This milk carton sailboat or rather milk carton schooner was so hard to photograph as the minute I placed it into the pool it started sailing off into the wild blue yonder! That means that if you get a bunch of kids together to make milk carton sailboats they really could have races, how fun is that?
I had dreamed of photographing this little boat with some playmobile people inside, or maybe even our pet hamster (good thing I didn't actually do that!) but just getting these photos took more time than I actually had, so maybe next time when I can get together a whole regatta there will be more time for photos.
You'll Need:
- a milk carton
- duck tape (optional)
- electrical tape
- a flat wooden skewer for the mast
- round wooden skewers for the sails
- a wine cork or piece of modeling clay
- something to make sails, either fabric, or thin plastic, or in my case a mylar bag that held the cheerios!
- a hot glue gun
How To Make A Milk carton Sailboat:
- Using a sharp knife carefully puncture a hole in the least attractive panel of the milk carton, and then using scissors carefully remove this panel.
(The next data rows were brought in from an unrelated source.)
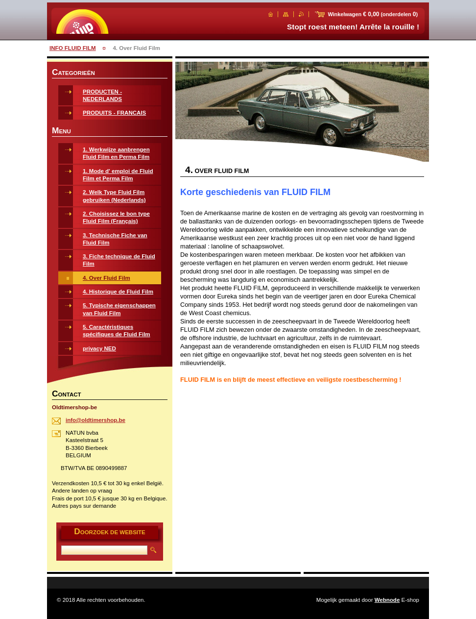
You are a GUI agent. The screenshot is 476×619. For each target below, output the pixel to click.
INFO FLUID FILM (72, 48)
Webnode (387, 600)
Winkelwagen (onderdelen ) (373, 14)
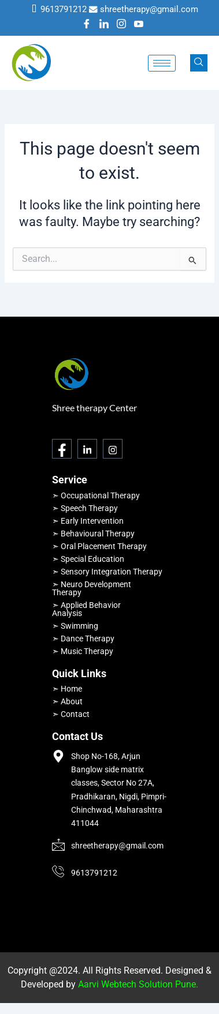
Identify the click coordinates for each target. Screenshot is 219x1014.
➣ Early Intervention (88, 520)
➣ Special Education (88, 559)
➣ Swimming (75, 625)
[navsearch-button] (198, 63)
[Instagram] (121, 24)
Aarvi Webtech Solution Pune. (138, 984)
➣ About (67, 701)
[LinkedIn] (104, 24)
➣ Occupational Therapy (96, 495)
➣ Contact (71, 714)
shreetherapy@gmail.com (149, 9)
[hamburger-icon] (162, 63)
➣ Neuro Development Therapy (91, 588)
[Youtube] (138, 24)
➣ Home (67, 688)
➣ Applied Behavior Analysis (86, 609)
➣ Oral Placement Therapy (99, 546)
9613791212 (63, 9)
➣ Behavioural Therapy (93, 533)
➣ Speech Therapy (85, 508)
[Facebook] (86, 24)
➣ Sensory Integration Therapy (107, 571)
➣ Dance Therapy (83, 638)
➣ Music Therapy (82, 651)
For this boat I removed the entire panel, for smaller sailboats one may choose to remove only half of this panel, as the boat may only have an deck on half of it.
- Cover the sides of the boat with duct tape and add stripes with electrical tape.
- Make a mast with a wine cork base and a flat wooden skewer, and affiix to the bottom of the boat with hot glue, re-enforced with duct tape (my mast fell over after the boat sailed around a bit, but could be I just didn't use enough hot glue)
- Make two cross bars for the sails from smaller skewers, and glue the sails to the cross bars. My sails were made from a mylar cereal bag and decorated with tape. Glue the sails to the mast with hot glue.
- Add a flag to the top of your mast (mine is striped electrical tape) and you are ready to set sail!
Hope you enjoy this fun project, and if you decide to take your boat for a sail somewhere other than a contained pool, do attach a string to it so it won't sail off never to return!